45 C.F.R. § 84.4(b)(4) provides in relevant part:
A recipient [of federal funds] may not ... utilize criteria or methods of administration ... (ii) that have the purpose or effect of defeating or substantially impairing accomplishment of the objectives of the recipient's program with respect to handicapped persons.
[6] For example, there was no attempt to show what percentage of handicapped users required inpatient hospital treatment as a result of their handicapping condition. It seems likely that some handicaps, such as blindness, would rarely require hospitalization, while others, such as mental illness, might well require frequent hospitalization. Without some such evidence, the court is left to speculate on what extent the existence of handicaps in the broad sense of § 504 affects the statistical disparity shown for the study year. Indeed, the actual impact of the proposed limitation, even in the study year, should be kept in perspective. Since only 18.586% of handicapped eligibles used any inpatient hospital services, and 27.4% of those needed more than 14 days, only about 5% of the handicapped eligibles were in need of more than 14 days of hospital treatment. Thus, 95% would have been fully served at 14 days.
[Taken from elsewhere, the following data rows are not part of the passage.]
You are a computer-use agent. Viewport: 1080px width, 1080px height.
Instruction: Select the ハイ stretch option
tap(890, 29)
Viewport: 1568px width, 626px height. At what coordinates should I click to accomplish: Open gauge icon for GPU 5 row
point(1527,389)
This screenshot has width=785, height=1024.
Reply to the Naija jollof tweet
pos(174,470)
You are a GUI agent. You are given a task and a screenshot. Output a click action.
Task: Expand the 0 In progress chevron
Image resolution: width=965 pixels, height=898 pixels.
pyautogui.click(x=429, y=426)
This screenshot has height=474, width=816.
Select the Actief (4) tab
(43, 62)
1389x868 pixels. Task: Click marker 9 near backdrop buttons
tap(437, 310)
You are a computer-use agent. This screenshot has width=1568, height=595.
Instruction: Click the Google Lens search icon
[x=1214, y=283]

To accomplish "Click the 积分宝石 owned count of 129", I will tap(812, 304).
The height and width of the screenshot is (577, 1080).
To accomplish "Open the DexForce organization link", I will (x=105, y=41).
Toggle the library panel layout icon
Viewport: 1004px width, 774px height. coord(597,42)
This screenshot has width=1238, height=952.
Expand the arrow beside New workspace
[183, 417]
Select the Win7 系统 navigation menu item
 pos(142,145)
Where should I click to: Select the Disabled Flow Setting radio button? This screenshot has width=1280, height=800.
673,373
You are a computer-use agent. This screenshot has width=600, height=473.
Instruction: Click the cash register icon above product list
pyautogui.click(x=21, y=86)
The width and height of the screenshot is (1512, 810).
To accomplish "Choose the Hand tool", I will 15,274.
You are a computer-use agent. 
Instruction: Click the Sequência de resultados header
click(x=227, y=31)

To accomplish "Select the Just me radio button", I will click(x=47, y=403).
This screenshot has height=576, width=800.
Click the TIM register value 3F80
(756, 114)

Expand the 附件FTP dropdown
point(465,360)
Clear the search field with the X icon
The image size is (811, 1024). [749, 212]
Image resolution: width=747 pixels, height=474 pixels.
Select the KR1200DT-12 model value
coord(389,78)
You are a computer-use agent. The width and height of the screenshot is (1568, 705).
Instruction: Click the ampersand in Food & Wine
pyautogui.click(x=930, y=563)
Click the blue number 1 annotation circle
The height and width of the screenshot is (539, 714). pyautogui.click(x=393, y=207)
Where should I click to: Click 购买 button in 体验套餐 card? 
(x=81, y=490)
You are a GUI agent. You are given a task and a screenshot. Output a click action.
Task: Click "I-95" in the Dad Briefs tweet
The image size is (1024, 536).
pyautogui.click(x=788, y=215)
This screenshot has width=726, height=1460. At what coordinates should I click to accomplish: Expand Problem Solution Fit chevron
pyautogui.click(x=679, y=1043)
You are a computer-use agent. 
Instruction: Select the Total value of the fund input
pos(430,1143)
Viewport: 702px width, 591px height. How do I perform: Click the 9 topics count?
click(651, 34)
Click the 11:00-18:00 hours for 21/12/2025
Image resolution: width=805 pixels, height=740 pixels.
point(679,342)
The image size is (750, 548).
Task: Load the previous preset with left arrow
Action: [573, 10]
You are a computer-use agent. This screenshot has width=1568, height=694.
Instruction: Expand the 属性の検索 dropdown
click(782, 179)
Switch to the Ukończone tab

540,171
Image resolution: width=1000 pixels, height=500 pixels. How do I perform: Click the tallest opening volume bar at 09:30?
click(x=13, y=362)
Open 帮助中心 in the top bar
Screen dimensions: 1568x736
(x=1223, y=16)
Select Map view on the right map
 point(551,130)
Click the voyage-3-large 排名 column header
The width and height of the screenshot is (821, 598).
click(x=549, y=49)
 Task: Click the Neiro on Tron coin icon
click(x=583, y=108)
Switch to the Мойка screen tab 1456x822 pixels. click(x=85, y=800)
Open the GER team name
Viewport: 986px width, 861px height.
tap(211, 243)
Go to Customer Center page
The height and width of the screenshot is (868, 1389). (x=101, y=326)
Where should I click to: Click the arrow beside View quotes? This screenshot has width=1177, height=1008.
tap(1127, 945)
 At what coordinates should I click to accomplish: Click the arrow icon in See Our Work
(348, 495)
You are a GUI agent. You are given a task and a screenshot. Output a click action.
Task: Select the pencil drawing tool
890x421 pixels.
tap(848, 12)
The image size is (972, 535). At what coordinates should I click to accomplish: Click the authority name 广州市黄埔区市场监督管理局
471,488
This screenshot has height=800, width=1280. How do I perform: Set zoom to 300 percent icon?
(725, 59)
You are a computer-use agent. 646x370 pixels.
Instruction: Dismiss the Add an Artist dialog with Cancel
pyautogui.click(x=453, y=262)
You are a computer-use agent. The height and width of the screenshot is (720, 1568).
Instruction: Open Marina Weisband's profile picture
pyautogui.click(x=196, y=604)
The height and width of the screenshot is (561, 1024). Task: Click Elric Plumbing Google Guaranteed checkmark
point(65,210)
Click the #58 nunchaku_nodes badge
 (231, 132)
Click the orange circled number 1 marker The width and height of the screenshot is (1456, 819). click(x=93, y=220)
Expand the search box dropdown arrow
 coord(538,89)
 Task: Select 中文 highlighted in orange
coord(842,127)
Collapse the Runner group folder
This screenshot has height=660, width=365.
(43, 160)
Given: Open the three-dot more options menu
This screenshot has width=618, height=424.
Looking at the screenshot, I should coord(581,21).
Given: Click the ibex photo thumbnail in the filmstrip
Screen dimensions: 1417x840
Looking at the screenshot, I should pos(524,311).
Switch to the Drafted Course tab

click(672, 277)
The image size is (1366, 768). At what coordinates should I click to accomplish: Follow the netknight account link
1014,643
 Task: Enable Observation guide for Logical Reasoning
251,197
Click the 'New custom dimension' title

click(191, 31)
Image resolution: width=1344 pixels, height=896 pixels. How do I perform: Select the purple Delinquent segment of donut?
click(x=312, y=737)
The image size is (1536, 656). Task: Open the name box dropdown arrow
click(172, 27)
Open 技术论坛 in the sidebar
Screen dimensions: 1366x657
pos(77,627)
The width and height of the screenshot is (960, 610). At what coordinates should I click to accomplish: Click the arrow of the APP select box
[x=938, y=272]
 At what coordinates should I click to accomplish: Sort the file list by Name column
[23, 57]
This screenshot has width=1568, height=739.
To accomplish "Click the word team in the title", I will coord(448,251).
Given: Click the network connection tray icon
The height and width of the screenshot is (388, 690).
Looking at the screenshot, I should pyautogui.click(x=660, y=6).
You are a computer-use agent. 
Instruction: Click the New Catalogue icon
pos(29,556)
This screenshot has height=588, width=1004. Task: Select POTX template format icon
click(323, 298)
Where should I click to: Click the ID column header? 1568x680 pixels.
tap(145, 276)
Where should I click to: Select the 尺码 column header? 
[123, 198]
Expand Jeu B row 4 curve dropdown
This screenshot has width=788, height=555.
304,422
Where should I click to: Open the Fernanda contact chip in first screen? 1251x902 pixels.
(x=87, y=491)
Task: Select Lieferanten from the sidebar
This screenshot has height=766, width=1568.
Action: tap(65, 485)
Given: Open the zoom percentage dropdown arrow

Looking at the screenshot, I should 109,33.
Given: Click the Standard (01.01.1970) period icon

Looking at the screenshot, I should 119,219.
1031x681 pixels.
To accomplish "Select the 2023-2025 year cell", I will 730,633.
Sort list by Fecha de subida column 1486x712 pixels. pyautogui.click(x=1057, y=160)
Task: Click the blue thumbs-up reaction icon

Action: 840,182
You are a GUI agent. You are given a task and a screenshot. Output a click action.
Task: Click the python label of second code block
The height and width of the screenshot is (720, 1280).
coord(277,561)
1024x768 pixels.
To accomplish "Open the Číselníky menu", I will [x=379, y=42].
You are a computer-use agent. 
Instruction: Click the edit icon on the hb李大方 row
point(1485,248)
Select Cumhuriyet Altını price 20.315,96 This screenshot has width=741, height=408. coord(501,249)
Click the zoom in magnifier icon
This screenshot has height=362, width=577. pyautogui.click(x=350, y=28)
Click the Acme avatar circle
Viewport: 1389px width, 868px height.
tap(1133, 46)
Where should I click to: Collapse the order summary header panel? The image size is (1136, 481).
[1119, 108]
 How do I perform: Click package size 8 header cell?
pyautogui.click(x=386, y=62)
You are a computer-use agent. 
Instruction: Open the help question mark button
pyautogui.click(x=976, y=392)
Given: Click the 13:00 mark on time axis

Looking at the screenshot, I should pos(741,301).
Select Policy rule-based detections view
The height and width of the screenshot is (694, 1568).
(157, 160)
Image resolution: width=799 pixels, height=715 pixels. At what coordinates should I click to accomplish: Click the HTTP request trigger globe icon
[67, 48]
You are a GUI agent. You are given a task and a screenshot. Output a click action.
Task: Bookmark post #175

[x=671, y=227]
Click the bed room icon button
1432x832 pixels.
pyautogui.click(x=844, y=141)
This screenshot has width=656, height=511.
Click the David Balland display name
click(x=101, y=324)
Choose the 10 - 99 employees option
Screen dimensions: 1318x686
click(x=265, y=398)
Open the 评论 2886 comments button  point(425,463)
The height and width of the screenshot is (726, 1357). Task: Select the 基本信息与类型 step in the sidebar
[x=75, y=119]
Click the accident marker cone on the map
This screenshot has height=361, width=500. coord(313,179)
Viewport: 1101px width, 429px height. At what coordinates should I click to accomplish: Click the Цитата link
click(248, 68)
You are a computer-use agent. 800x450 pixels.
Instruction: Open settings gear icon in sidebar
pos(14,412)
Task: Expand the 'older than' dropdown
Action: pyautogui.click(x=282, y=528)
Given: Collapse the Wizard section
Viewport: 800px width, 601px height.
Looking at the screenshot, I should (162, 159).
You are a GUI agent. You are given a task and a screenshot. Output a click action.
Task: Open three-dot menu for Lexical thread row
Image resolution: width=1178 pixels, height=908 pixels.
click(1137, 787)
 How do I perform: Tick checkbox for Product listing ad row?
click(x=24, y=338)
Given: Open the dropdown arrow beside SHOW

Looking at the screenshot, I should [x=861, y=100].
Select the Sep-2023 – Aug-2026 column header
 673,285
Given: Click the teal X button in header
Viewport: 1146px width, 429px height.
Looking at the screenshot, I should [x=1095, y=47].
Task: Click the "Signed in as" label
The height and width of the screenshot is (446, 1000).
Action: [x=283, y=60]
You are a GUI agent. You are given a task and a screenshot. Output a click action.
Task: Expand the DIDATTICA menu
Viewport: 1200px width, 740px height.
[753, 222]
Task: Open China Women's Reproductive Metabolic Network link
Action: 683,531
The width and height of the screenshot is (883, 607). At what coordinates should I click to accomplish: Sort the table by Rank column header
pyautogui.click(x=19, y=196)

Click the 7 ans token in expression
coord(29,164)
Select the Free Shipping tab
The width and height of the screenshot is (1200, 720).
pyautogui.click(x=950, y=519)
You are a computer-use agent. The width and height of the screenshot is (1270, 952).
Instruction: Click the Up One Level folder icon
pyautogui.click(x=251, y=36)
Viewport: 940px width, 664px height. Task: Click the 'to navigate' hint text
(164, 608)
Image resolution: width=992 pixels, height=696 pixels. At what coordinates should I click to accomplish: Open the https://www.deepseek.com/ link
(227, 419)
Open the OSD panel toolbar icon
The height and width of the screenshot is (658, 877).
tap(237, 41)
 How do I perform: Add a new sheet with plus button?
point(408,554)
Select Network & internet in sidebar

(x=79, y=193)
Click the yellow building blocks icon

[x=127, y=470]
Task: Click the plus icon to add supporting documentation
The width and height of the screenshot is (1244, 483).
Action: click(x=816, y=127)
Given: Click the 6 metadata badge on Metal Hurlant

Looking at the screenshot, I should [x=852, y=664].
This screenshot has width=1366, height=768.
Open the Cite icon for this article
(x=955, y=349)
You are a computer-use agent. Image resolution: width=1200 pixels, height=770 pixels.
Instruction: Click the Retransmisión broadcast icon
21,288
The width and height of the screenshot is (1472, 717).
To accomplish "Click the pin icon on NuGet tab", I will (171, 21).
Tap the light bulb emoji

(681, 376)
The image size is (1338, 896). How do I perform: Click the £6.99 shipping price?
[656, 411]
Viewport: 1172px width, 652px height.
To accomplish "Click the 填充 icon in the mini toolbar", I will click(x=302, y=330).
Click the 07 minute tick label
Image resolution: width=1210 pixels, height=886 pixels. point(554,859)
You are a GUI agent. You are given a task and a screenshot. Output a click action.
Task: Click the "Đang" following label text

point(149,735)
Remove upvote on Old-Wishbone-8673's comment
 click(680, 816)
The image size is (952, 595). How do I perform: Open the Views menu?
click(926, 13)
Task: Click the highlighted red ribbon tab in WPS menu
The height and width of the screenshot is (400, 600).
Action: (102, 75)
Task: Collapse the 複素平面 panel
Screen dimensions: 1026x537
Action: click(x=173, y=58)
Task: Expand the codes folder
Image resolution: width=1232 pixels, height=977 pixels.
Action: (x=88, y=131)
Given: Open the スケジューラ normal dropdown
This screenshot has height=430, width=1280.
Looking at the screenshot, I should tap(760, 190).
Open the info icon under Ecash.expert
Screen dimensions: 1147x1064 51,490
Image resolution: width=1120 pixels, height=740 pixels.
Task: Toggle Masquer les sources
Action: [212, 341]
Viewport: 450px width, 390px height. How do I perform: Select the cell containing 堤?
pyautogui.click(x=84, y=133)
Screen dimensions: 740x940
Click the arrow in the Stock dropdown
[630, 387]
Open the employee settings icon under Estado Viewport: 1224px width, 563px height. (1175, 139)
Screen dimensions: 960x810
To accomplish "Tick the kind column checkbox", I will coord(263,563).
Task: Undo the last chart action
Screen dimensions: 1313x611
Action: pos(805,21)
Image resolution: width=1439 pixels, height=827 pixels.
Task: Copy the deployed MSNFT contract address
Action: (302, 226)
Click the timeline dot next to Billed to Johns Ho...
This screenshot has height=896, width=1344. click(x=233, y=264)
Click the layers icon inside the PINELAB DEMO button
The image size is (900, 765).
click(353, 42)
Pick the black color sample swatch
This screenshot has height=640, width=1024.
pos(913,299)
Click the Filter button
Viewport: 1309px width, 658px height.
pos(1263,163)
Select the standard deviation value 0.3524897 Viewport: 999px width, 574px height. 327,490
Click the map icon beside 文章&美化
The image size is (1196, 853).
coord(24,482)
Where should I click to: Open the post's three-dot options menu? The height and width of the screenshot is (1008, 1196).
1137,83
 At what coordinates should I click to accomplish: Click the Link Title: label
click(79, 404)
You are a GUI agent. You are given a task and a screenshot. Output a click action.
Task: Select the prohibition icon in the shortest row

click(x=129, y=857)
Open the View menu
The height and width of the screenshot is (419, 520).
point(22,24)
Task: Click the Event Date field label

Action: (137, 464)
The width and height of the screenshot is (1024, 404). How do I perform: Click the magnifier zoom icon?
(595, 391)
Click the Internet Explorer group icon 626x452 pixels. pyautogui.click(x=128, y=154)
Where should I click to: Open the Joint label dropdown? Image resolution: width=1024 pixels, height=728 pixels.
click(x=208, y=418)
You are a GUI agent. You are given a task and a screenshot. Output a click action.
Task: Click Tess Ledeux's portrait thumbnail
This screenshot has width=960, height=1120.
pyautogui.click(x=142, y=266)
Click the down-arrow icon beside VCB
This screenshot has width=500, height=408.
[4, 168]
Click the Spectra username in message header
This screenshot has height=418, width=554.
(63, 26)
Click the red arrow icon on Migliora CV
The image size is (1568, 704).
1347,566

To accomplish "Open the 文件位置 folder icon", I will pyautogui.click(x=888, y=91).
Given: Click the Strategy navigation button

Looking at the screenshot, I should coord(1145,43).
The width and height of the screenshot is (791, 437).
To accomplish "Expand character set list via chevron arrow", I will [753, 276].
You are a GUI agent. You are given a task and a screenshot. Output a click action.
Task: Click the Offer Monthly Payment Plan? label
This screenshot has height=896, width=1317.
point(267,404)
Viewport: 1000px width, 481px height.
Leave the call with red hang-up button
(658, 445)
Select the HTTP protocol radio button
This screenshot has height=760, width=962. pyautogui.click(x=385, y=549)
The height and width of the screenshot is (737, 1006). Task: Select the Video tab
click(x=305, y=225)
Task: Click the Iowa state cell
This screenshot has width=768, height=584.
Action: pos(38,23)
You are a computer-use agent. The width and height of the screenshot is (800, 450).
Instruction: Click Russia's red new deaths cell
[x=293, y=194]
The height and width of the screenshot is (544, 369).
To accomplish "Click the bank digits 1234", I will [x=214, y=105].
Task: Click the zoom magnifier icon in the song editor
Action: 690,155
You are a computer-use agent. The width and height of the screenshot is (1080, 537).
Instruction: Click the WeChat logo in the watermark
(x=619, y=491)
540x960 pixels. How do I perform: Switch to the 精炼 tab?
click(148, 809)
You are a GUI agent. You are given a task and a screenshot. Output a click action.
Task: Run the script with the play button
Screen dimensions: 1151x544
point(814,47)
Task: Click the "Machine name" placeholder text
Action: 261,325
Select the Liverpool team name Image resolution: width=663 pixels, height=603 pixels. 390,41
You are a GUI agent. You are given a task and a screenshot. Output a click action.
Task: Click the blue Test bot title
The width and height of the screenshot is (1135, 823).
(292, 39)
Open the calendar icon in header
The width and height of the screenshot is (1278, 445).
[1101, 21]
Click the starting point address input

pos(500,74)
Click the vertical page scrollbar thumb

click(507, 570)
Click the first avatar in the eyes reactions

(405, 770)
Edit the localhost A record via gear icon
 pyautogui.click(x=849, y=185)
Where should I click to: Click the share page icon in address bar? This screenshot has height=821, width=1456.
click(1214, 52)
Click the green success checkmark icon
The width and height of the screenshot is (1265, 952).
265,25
[7] The plaintiffs ask the court to either require the continuance of the current 20-day limitation, or, if the court should determine that the present limitation also creates a disparate adverse effect, order the implementation of an alternative proposal limiting hospital stays on a per-stay basis, rather than a per-year basis. Some evidence was admitted to the effect that the latter proposal would result in reducing the cost to the state of the inpatient services, without a disparate impact upon handicapped.
[8] As explained, infra, the court finds that the plaintiffs' argument for enjoining the reduction of benefits on the ground that it is inconsistent with the best interests of Medicaid recipients to be without merit. Similarly, the court holds that the reduction will not impair the accomplishment of the objectives of Title XIX.
[9] See Note 6, supra.
[10] See, e.g., United Handicapped Federation v. Andre, 558 F.2d 413 (8th Cir. 1977); Leary v. Crapsey, 566 F.2d 863 (2d Cir. 1977); Lloyd v. Regional Transportation Authority, 548 F.2d 1277 (7th Cir. 1977); Bartels v. Biernat, 427 F. Supp. 226 (E.D.Wis.1977).
[11] See note 6, supra.
[12] It should be noted that the Secretary of Health and Human Services maintains continuing oversight responsibility for state plans, to ensure their continued compliance with the statutory requirements. See 42 U.S.C. § 1396c. This oversight provides an additional safeguard that the interests of recipients will not be ignored in policy decisions.
[13] This conclusion also appears wholly consistent with applicable regulations, which make express provision for prior approval in one situation only. Where a proposed change would alter the method of reimbursing hospitals for services provided, prior approval must be obtained. 42 C.F.R. § 447.261(a). This specific provision coupled with the absence of similar regulations covering other types of changes leads to the conclusion that HHS does not view prior approval of most state plan modifications as mandatory.
[14] Other parts of the notice outlined changes contemplated by the Comptroller of the Treasury and directed comments to that office. These proposals are not relevant here.